En la segunda lectura san Pablo complementa esa enseñanza. Ante Dios siempre hemos de sabernos mendigos y sentir nuestra debilidad, precisamente para que se manifieste su fuerza. Él mismo constata como, para evitar caer en la soberbia por las grandes revelaciones que ha tenido, sufre con una espina clavada en su carne. No sabemos si se refería a una dolencia física o a las tendencias de la concupiscencia. Lo importante es que esa situación le lleva a tener que pedir a Dios y a recibir esta consoladora respuesta “te basta mi gracia: la fuerza se realiza en la debilidad”. Ante Jesús los ciudadanos de Nazaret prefirieron sentirse fuertes y no se dejaron tocar por la gracia. San Pablo reconoce como no es por sus fuerzas, sino por el poder de Dios, que puede llevar adelante su misión.

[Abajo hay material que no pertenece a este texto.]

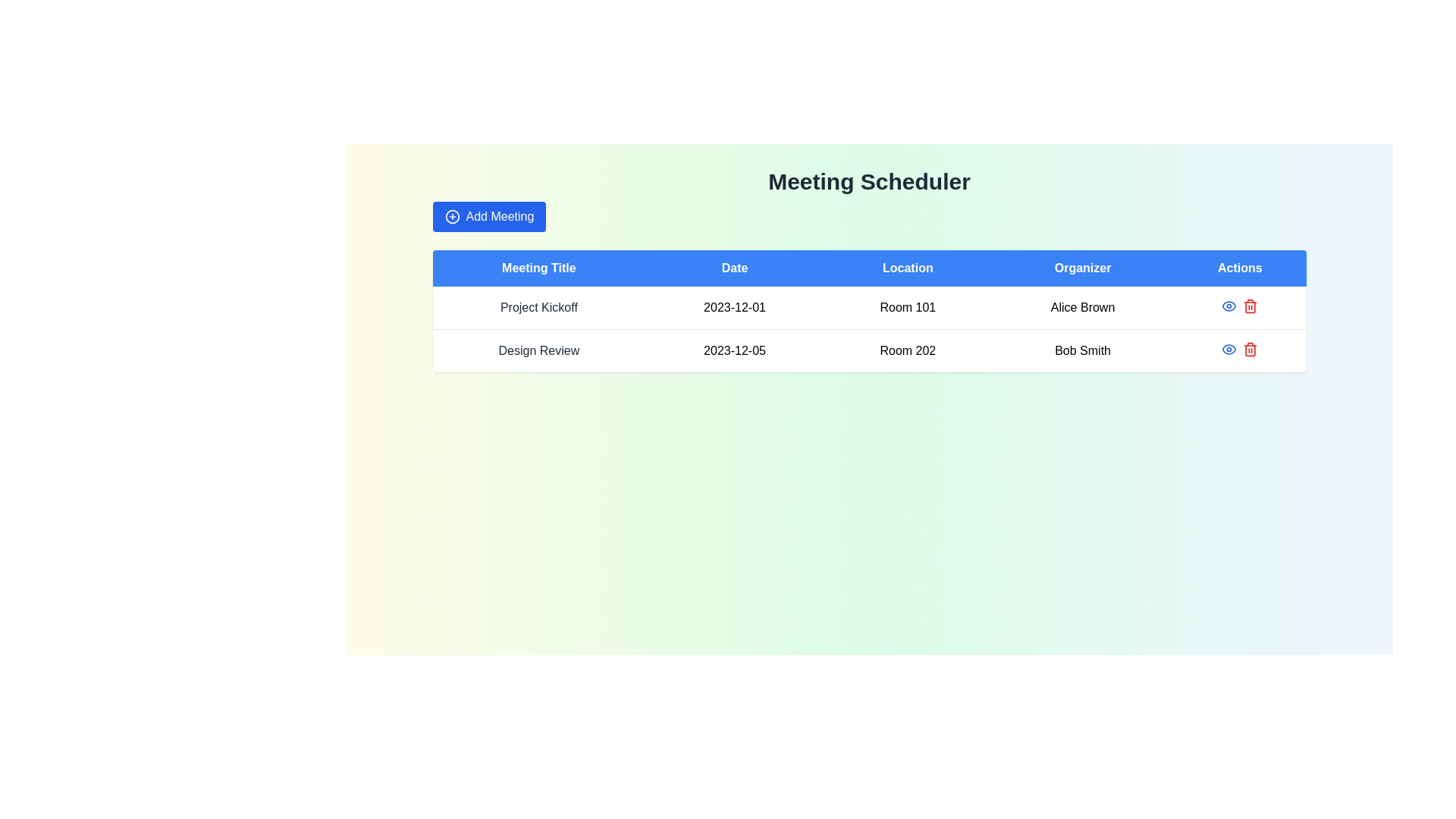 The width and height of the screenshot is (1456, 819). What do you see at coordinates (1250, 350) in the screenshot?
I see `the trash can icon in the 'Actions' column of the second row` at bounding box center [1250, 350].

De la última frase del Apóstol: “cuando soy débil entonces soy fuerte”, sacó santa Teresa de Lisieux su famosa frase: “amad vuestra pequeñez”. Y no se refería sólo a la falta de medios materiales sino también a la incapacidad para realizar grandes virtudes, lo cual nos lleva a reconocer constantemente nuestra nada delante de Dios y a solicitar continuamente su ayuda.